As part of its long-term planning, Chinese rocket officials have talked for some time about a super-heavy lift rocket that will enable a human lunar program. For this rocket, called the Long March 9, officials have generally cited the 2030 time frame for its maiden launch.

However, at the World Conference on Science Literacy 2018 this week, an engineer with the China National Space Administration, Li Guoping, said the country planned to launch the Long March 9 booster in 2028. This comes as China has successfully ramped up its launch cadence in 2018—it should launch about three dozen orbital rockets this year, more than any other country. The report in the Chinese news service Xinhua did not specify why this larger rocket was now expected to launch two years earlier than previously announced.

A huge rocket

The Long March 9 is an extremely ambitious booster, with a diameter of 10 meters, length of 90 meters, and a proposed lift capacity of 140 tons to low-Earth orbit. Those numbers are on par with the Saturn V rocket that NASA designed and built during the 1960s to carry out the Apollo lunar landing program. It would be roughly equivalent, in terms of capability, to SpaceX's proposed Big Falcon Rocket, although there has been no word from China on whether any part of the Long March 9 might be reusable.

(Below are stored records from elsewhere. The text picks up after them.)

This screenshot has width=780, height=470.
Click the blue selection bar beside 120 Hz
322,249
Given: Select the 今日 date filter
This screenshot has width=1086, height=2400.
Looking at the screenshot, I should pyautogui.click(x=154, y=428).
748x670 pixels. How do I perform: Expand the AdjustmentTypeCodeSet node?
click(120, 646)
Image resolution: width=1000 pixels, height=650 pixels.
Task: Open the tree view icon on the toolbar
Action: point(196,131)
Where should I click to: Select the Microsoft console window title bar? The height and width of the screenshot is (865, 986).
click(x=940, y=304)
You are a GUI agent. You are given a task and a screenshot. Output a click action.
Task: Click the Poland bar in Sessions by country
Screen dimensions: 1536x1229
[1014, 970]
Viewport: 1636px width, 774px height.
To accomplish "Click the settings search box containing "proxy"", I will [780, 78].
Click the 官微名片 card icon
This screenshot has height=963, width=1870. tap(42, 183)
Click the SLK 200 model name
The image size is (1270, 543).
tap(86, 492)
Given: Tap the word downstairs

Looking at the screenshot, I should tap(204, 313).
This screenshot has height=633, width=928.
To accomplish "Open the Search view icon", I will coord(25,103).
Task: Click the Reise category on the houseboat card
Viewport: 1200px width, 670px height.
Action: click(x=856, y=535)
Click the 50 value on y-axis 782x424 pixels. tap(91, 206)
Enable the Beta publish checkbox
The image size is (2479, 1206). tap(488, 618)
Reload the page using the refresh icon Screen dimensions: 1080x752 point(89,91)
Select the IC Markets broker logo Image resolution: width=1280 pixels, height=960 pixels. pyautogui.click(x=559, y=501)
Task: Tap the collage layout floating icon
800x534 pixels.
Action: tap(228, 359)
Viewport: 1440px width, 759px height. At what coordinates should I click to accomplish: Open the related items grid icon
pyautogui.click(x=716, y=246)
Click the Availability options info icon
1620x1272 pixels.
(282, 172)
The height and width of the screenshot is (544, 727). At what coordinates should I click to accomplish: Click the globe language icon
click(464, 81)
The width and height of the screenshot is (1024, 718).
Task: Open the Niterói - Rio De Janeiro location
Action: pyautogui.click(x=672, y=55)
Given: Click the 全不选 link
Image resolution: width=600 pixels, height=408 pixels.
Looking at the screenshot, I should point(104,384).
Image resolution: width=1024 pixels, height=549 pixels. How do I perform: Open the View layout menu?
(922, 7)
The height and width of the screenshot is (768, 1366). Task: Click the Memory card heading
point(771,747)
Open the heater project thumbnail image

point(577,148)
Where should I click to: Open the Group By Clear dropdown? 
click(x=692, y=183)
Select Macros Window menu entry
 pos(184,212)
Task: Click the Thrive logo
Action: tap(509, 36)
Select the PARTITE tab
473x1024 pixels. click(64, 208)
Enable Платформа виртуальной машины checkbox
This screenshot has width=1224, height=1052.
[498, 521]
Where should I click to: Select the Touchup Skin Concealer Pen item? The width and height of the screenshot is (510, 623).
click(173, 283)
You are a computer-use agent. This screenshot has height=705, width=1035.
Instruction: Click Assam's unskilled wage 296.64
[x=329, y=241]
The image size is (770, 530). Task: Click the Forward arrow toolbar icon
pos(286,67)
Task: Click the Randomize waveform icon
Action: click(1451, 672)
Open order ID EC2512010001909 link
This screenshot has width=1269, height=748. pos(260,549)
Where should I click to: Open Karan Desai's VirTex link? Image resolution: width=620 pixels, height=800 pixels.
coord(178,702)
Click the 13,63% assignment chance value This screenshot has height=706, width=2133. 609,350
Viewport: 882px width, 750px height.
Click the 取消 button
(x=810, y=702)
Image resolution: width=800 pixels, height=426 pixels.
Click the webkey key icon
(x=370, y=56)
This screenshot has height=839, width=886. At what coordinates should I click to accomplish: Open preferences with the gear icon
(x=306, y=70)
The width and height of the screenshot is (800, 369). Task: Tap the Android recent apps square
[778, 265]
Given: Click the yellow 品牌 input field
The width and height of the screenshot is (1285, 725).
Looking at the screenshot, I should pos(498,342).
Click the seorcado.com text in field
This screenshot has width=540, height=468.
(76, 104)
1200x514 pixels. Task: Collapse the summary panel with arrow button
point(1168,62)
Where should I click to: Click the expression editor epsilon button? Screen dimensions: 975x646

NASA is further along in its development of its own big booster, the large Space Launch System rocket, which could make its maiden flight in 2020 or 2021. This version of the SLS rocket will have a launch capability of up to 95 tons to low-Earth orbit, according to a recent NASA update. Eventually, the space agency plans to upgrade the SLS rocket into a Block 2 configuration with a more powerful second stage as well as advanced side boosters, and this rocket would have an estimated capability of 130 tons to low-Earth orbit. However, it seems unlikely that the Block 2 rocket would launch before 2028.

This means that if SpaceX fails to secure funding for the Big Falcon Rocket and NASA continues on its slow development pace of the SLS rocket, China could have the world's most powerful rocket about a decade from now.

The purpose

China reportedly wants to use the Long March 9 rocket for an ambitious Mars sample return mission, and that could be the payload for the vehicle's first flight. However, given the scale of the proposed rocket, its overarching purpose seems likely to be geared toward taikonaut visits to the surface of the Moon.

Chinese officials have previously said their long-term goal is a series of lunar surface missions beginning in the 2030 time frame. This approach could prove more attractive to some partners, such as the European Space Agency, than NASA's plan to build a Deep Space Gateway in a distant lunar orbit rather than going directly to the surface.

By accelerating development of the Long March 9 rocket, Chinese officials could be offering a viable alternative to NASA's plans to other potential partners sooner. As ever with the Chinese space program, however, the most consequential decisions and planning occur out of the public view, so definitive answers are few.